The White House deputy chief of staff, and the political director, have a 2pm conference call scheduled with the members of the gay caucus of the DNC. The administration has also scheduled a meeting this week with the top non-profit gay rights groups.
Privately, I also wrote to four White House contacts on Friday night and asked that they also schedule talks with the top gay rights leaders with constituencies online - the top leaders involved in the uproar over the past week - including, if those leaders are interested, Pam Spaulding, Andrew Sullivan, Joe Jervis, Dan Savage, and Andy Towle (I suggested those names as a starting point, not exclusively), and of course Joe Sudbay and me as well. I received no response.
Joe and I have been talking about this, and we've been fascinated how the White House's response to gay issues has been very 1990s. Thinking that the gays are the third rail of politics, when in fact the polls are pretty darn great on our issues (even with Republicans, conservatives and churchgoers, when it comes to DADT). Thinking that the major issues confronting the community are hospital visits and changing the names on our passports, instead of growing community anger over Don't Ask Don't Tell and marriage. It's as if the White House is stuck in 1993.
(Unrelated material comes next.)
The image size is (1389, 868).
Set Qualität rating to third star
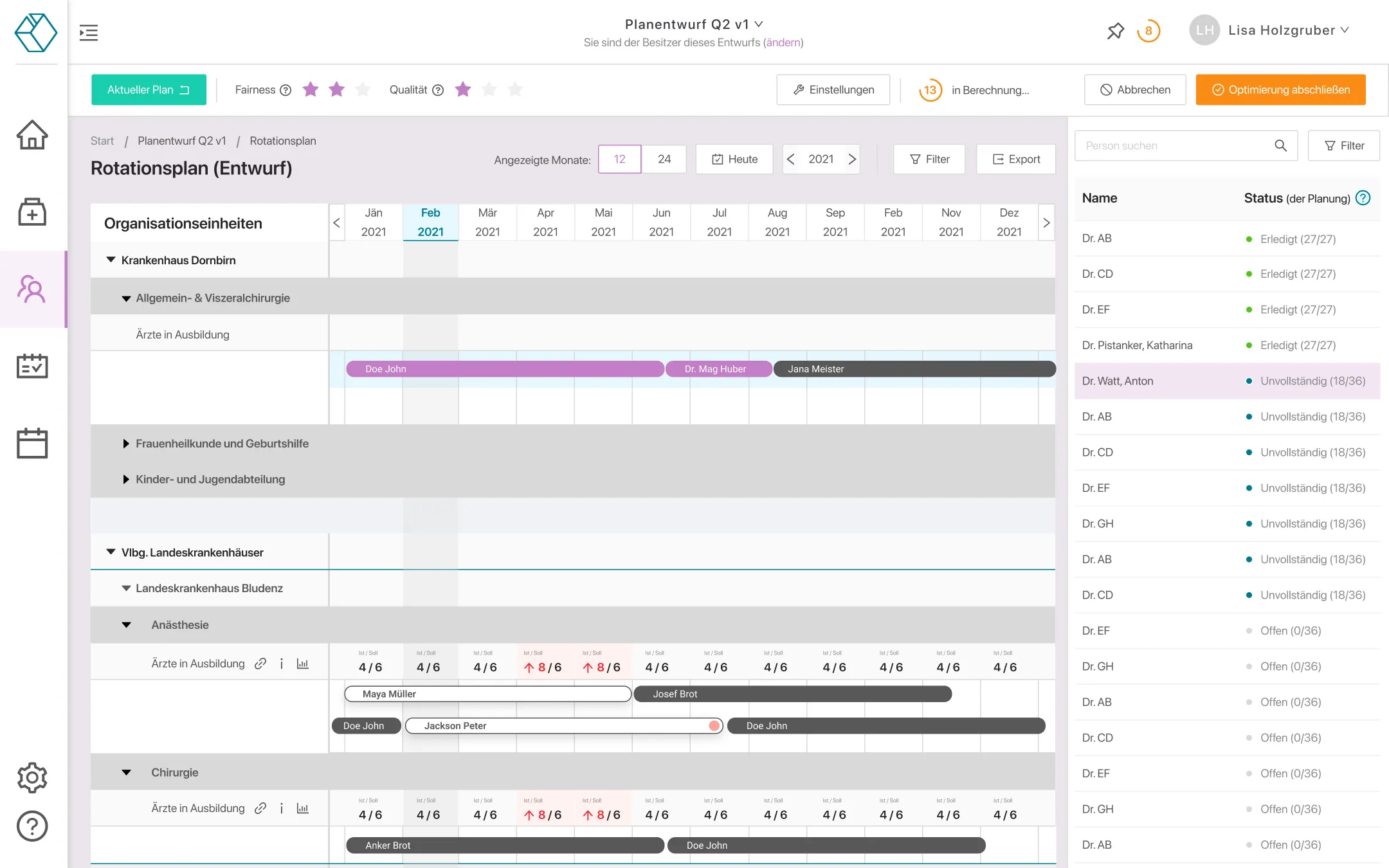coord(515,89)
Then we started thinking about the White House's last-minute effort to reach out to the gay groups for cover (holding the hastily-arrange benefits memo signing last week, and now holding conference calls and meetings with the DNC's gay caucus and the traditional non-profit gay rights groups. It's all very 1990s in that the White House fails to recognize the importance of the online community overall, but also to this particularly uproar.
Back in the early 90s, if you had HRC on board, you could pretty much write your own ticket as a politician trying to woo the gay community. Towards the middle 90s, you had new groups like Service Members Legal Defense Network (SLDN), and established groups like GLAAD coming into their own. You also had NGLTF, and others of course. Zoom ahead to 2009. Not only is it not a certainty that having any one of the top gay groups on board is enough to win over the community, but it's no longer clear that even having most of them on board is enough.
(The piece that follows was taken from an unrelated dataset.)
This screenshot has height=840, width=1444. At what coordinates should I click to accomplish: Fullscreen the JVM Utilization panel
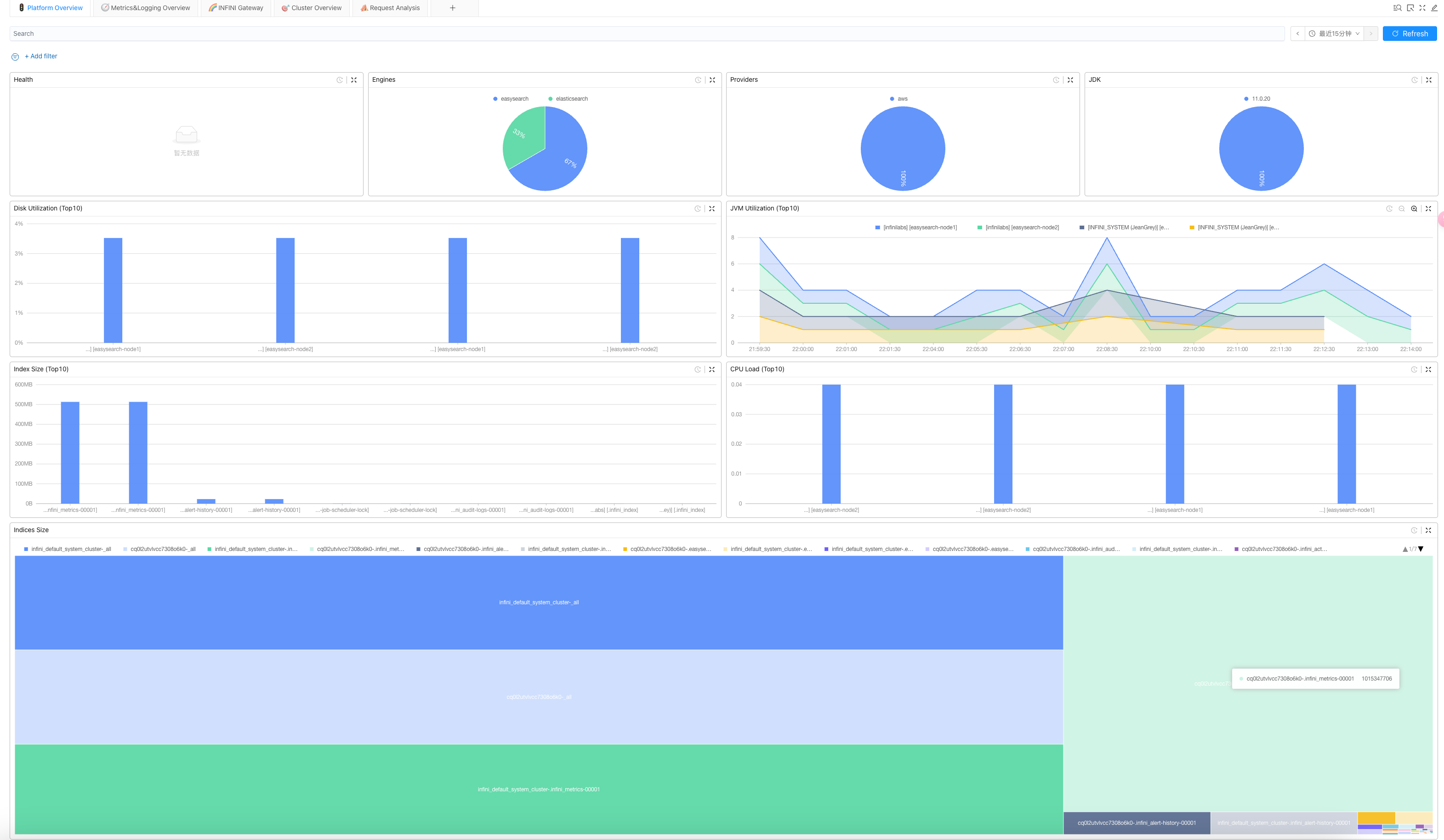tap(1428, 209)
Why? Because of the Internet.
Traditional gay organizations are, in a sense, the 6 o'clock news of civil rights. They were excellent at what they did, and were all we had - so not only were they good, but there was no choice to go elsewhere. Then cable TV and the Internet opened up the competition for news, so now, if you want to know the latest on the Iran crisis, you no longer have to go to watch ABC's World News, you can watch the BBC on your cable TV, get Al Jazeera's take online, see what bloggers Steve Clemons or Nico Pitney have to say, or just read Twitter.
My point isn't that the traditional news is bad. There are simply more options that are just as good.
Now back to the Obama administration and the gays. In an effort to quell the online uproar, the administration and the Democratic party are reaching out to the offline leaders of the community. Or to continue the analogy, it's two in the afternoon in gay-land but the White House is still relying on last night's 6 o'clock newscast for the latest on the DOMA crisis.
Which takes us back to an interesting fact that most of the media missed during the presidential campaign. Team Obama likes to go it alone. I've written about their "political autarky" before. The Obama campaign tried to defund many of the traditional advocacy organizations on the left, and succeeded in shutting down the key 527 that Democrats had hoped to use to support the Democratic nominee. They weren't interested in reaching out to specific constituencies, like gays. The campaign also restricted its online outreach mostly to networks it created and controlled. Meaning, while the campaign had some blog outreach, it wasn't that great until the final few months of the campaign - and instead, the campaign preferred to build their own blog network on my.barackobama.com.
In other words, these aren't people who play nicely with others - or even play at all. They believe they can accomplish great things on their own, without your help, thank you very much. And the problem that arises, certainly with the recent DOMA uproar, is that Team Obama is dealing with a crisis fueled by an online leadership and constituency that they were never very interested in wooing. So now when they have to deal with this crisis, they're reaching out to the offline leadership of the movement to deal with a very online problem.
I'm not saying the old groups are irrelevant. Hardly. They have many devoted followers, among whom I consider myself (I've often been criticized for my defense of HRC, for example). But the offline groups no longer have the monopoly on leadership. There are new gay leaders, online, who are equal in caliber and import to many of the offline groups: Andrew Sullivan; Pam Spaulding, Dan Savage; Andy Towle; Joe Jervis, to name a few. And I simply don't believe you can get a consensus in the community by embracing the old and ignoring the new - especially when the new are the ones taking the lead on the current crisis.
In the end, the White House and the Democratic party seem interested in doing an end-run around the gay community and its concerns. If they can get enough A-list gays and A-list traditional gay groups to attend enough White House cocktail parties and signing ceremonies, they think they can buy off our leaders and quell the community's anger.
The former is definitely a possibility. The latter won't happen until the White House actually does something real to keep its core promises to our community.